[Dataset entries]
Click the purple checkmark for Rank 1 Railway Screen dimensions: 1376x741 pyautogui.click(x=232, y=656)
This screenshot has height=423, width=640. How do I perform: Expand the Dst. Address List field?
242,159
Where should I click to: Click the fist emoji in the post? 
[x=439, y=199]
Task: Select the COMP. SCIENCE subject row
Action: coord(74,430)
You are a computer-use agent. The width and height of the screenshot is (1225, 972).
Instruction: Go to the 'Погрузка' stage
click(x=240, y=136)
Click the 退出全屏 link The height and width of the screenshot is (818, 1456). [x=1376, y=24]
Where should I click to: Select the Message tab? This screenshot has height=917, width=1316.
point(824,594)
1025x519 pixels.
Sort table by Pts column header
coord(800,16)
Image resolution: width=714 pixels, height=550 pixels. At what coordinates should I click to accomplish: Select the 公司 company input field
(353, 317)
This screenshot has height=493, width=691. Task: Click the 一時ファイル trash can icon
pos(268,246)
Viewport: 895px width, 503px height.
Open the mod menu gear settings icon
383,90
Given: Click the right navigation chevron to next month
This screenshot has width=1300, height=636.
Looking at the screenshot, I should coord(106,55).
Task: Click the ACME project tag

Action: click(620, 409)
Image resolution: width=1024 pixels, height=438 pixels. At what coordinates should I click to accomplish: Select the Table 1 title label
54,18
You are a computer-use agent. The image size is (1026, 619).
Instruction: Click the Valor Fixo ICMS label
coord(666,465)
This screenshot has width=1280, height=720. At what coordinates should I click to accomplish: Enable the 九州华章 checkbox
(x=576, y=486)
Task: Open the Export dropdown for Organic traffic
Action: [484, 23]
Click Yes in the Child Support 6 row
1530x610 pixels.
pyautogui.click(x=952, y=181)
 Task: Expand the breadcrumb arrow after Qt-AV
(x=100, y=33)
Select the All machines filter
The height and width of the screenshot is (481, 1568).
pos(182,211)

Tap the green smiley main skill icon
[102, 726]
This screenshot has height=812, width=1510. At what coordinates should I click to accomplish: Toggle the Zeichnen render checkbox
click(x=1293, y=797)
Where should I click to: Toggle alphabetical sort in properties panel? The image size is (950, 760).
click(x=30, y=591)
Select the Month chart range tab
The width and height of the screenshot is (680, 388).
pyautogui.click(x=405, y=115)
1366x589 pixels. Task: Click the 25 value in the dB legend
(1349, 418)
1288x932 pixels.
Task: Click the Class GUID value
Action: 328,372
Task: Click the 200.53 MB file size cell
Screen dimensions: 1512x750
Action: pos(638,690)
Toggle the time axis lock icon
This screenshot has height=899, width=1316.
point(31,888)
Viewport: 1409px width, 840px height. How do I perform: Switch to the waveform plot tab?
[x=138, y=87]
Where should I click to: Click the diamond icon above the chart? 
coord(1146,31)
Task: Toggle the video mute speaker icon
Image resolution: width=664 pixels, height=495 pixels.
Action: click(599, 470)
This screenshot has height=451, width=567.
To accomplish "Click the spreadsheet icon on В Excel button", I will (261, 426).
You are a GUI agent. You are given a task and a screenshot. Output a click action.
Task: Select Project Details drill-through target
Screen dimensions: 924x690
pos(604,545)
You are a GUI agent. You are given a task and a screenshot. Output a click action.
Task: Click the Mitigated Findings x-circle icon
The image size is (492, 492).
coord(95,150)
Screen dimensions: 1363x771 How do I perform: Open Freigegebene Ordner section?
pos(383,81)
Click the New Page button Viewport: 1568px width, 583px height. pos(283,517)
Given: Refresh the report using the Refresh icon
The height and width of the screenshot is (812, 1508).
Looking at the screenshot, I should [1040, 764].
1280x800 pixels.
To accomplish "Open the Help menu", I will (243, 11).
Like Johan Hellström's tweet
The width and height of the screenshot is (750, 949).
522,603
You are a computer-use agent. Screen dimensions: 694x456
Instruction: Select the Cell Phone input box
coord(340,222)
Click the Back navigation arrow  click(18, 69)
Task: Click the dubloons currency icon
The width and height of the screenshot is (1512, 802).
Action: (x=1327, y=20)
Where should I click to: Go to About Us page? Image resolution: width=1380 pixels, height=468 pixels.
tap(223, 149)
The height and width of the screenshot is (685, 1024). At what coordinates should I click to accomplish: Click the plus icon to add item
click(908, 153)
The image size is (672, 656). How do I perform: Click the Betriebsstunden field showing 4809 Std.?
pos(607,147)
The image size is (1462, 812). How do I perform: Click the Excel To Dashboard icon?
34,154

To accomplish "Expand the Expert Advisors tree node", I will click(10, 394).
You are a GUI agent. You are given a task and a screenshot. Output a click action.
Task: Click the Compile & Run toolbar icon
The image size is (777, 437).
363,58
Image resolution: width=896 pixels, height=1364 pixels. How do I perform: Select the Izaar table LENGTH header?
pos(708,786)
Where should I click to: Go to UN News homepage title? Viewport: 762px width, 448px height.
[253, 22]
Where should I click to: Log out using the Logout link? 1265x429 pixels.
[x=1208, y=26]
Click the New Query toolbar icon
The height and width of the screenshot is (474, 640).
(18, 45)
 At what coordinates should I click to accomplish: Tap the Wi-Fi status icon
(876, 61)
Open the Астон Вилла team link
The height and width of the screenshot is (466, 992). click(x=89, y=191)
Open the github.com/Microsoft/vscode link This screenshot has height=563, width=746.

Task statement = From the first line to the last, copy the records without alteration.

Exercise solution =
Click the purple checkmark for Rank 1 Railway Screen dimensions: 1376x741 pyautogui.click(x=232, y=656)
This screenshot has height=423, width=640. How do I perform: Expand the Dst. Address List field?
242,159
Where should I click to: Click the fist emoji in the post? 
[x=439, y=199]
Task: Select the COMP. SCIENCE subject row
Action: coord(74,430)
You are a computer-use agent. The width and height of the screenshot is (1225, 972).
Instruction: Go to the 'Погрузка' stage
click(x=240, y=136)
Click the 退出全屏 link The height and width of the screenshot is (818, 1456). [x=1376, y=24]
Where should I click to: Select the Message tab? This screenshot has height=917, width=1316.
point(824,594)
1025x519 pixels.
Sort table by Pts column header
coord(800,16)
Image resolution: width=714 pixels, height=550 pixels. At what coordinates should I click to accomplish: Select the 公司 company input field
(353, 317)
This screenshot has height=493, width=691. Task: Click the 一時ファイル trash can icon
pos(268,246)
Viewport: 895px width, 503px height.
Open the mod menu gear settings icon
383,90
Given: Click the right navigation chevron to next month
This screenshot has width=1300, height=636.
Looking at the screenshot, I should coord(106,55).
Task: Click the ACME project tag

Action: click(620, 409)
Image resolution: width=1024 pixels, height=438 pixels. At what coordinates should I click to accomplish: Select the Table 1 title label
54,18
You are a computer-use agent. The image size is (1026, 619).
Instruction: Click the Valor Fixo ICMS label
coord(666,465)
This screenshot has width=1280, height=720. At what coordinates should I click to accomplish: Enable the 九州华章 checkbox
(x=576, y=486)
Task: Open the Export dropdown for Organic traffic
Action: [484, 23]
Click Yes in the Child Support 6 row
1530x610 pixels.
pyautogui.click(x=952, y=181)
 Task: Expand the breadcrumb arrow after Qt-AV
(x=100, y=33)
Select the All machines filter
The height and width of the screenshot is (481, 1568).
pos(182,211)

Tap the green smiley main skill icon
[102, 726]
This screenshot has height=812, width=1510. At what coordinates should I click to accomplish: Toggle the Zeichnen render checkbox
click(x=1293, y=797)
Where should I click to: Toggle alphabetical sort in properties panel? The image size is (950, 760).
click(x=30, y=591)
Select the Month chart range tab
The width and height of the screenshot is (680, 388).
pyautogui.click(x=405, y=115)
1366x589 pixels. Task: Click the 25 value in the dB legend
(1349, 418)
1288x932 pixels.
Task: Click the Class GUID value
Action: 328,372
Task: Click the 200.53 MB file size cell
Screen dimensions: 1512x750
Action: pos(638,690)
Toggle the time axis lock icon
This screenshot has height=899, width=1316.
point(31,888)
Viewport: 1409px width, 840px height. How do I perform: Switch to the waveform plot tab?
[x=138, y=87]
Where should I click to: Click the diamond icon above the chart? 
coord(1146,31)
Task: Toggle the video mute speaker icon
Image resolution: width=664 pixels, height=495 pixels.
Action: click(599, 470)
This screenshot has height=451, width=567.
To accomplish "Click the spreadsheet icon on В Excel button", I will (261, 426).
You are a GUI agent. You are given a task and a screenshot. Output a click action.
Task: Select Project Details drill-through target
Screen dimensions: 924x690
pos(604,545)
You are a GUI agent. You are given a task and a screenshot. Output a click action.
Task: Click the Mitigated Findings x-circle icon
The image size is (492, 492).
coord(95,150)
Screen dimensions: 1363x771 How do I perform: Open Freigegebene Ordner section?
pos(383,81)
Click the New Page button Viewport: 1568px width, 583px height. pos(283,517)
Given: Refresh the report using the Refresh icon
The height and width of the screenshot is (812, 1508).
Looking at the screenshot, I should [1040, 764].
1280x800 pixels.
To accomplish "Open the Help menu", I will (243, 11).
Like Johan Hellström's tweet
The width and height of the screenshot is (750, 949).
522,603
You are a computer-use agent. Screen dimensions: 694x456
Instruction: Select the Cell Phone input box
coord(340,222)
Click the Back navigation arrow  click(18, 69)
Task: Click the dubloons currency icon
The width and height of the screenshot is (1512, 802).
Action: (x=1327, y=20)
Where should I click to: Go to About Us page? Image resolution: width=1380 pixels, height=468 pixels.
tap(223, 149)
The height and width of the screenshot is (685, 1024). At what coordinates should I click to accomplish: Click the plus icon to add item
click(908, 153)
The image size is (672, 656). How do I perform: Click the Betriebsstunden field showing 4809 Std.?
pos(607,147)
The image size is (1462, 812). How do I perform: Click the Excel To Dashboard icon?
34,154

To accomplish "Expand the Expert Advisors tree node", I will click(10, 394).
You are a GUI agent. You are given a task and a screenshot. Output a click action.
Task: Click the Compile & Run toolbar icon
The image size is (777, 437).
363,58
Image resolution: width=896 pixels, height=1364 pixels. How do I perform: Select the Izaar table LENGTH header?
pos(708,786)
Where should I click to: Go to UN News homepage title? Viewport: 762px width, 448px height.
[253, 22]
Where should I click to: Log out using the Logout link? 1265x429 pixels.
[x=1208, y=26]
Click the New Query toolbar icon
The height and width of the screenshot is (474, 640).
(18, 45)
 At what coordinates should I click to accomplish: Tap the Wi-Fi status icon
(876, 61)
Open the Астон Вилла team link
The height and width of the screenshot is (466, 992). click(x=89, y=191)
Open the github.com/Microsoft/vscode link This screenshot has height=563, width=746.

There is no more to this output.